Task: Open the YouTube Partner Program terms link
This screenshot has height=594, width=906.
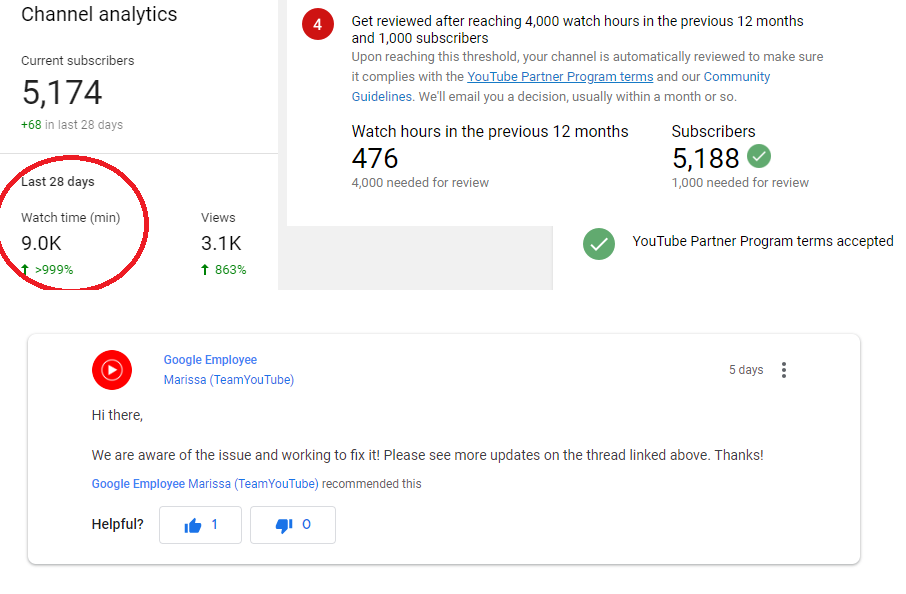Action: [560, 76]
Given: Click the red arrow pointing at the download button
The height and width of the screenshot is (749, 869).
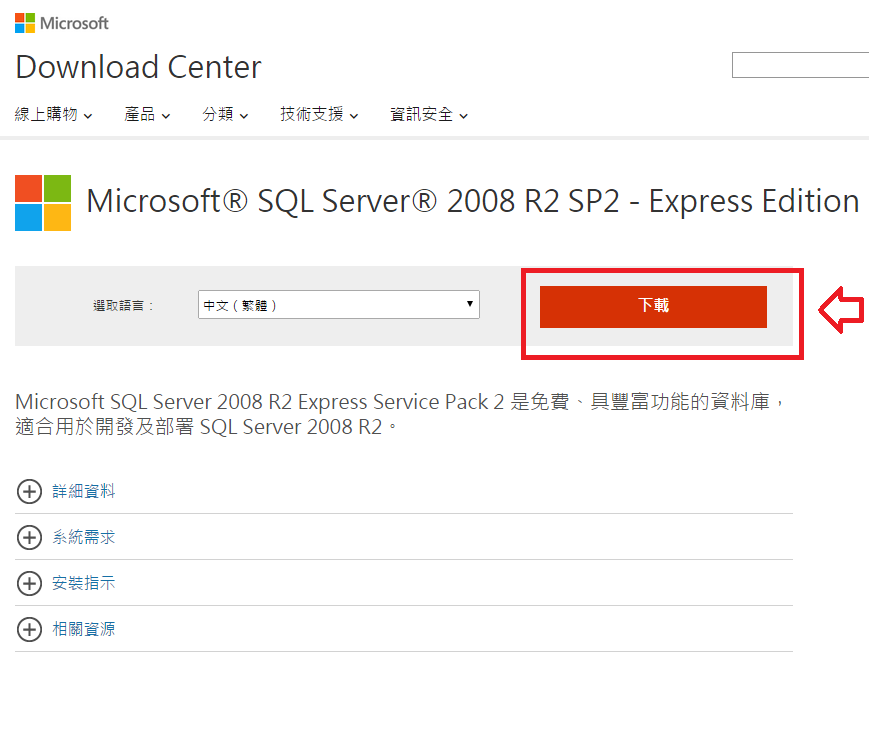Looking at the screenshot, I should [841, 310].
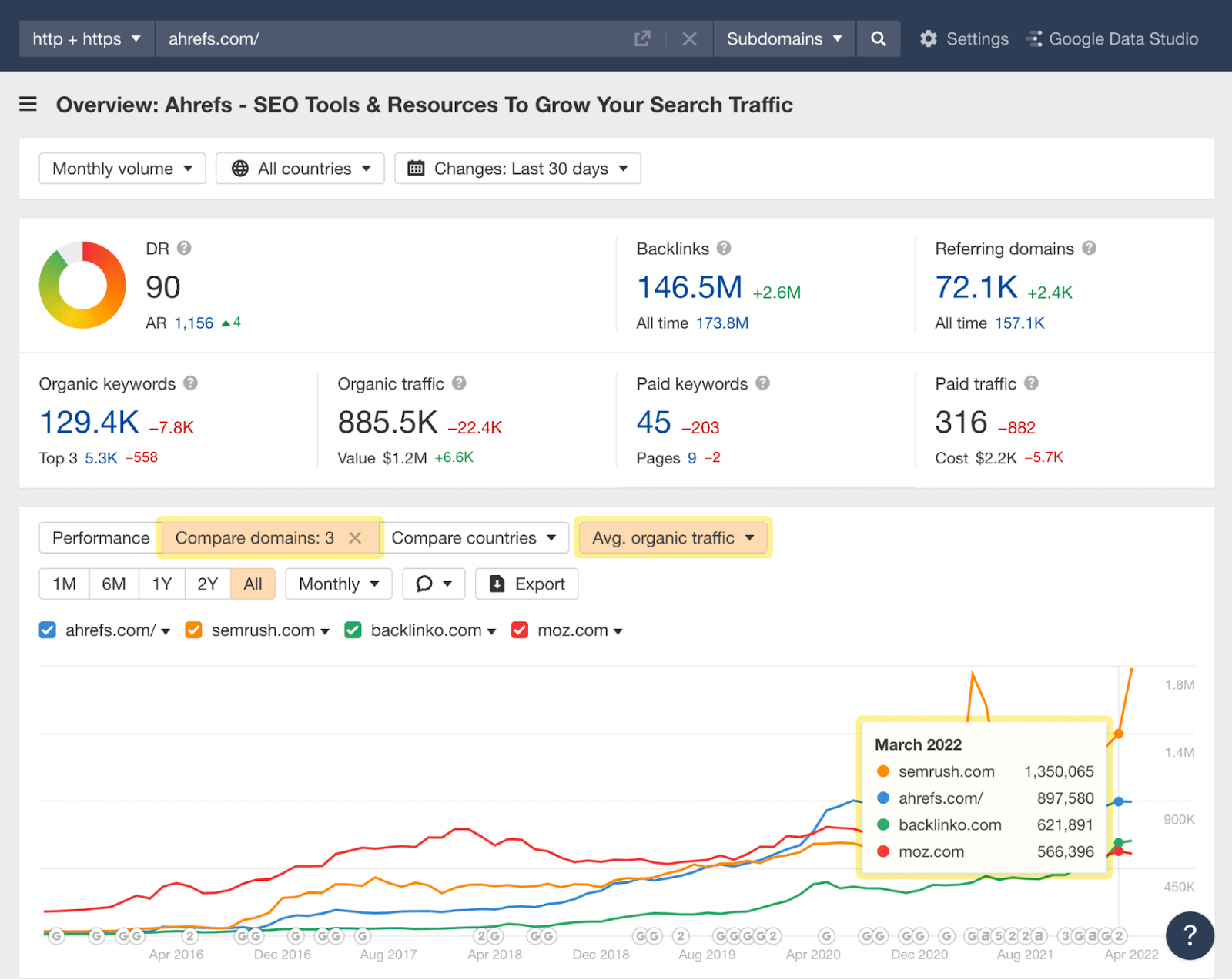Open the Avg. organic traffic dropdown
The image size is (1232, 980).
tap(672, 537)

WHAT THE EXERCISE ASKS ▸ Copy the lines above word for word, leaving out the pictures.

RESPONSE BELOW ▸
Task: Open the YouTube Partner Program terms link
This screenshot has height=594, width=906.
Action: [560, 76]
Given: Click the red arrow pointing at the download button
The height and width of the screenshot is (749, 869).
Looking at the screenshot, I should [841, 310].
Open the Avg. organic traffic dropdown
The image size is (1232, 980).
tap(672, 537)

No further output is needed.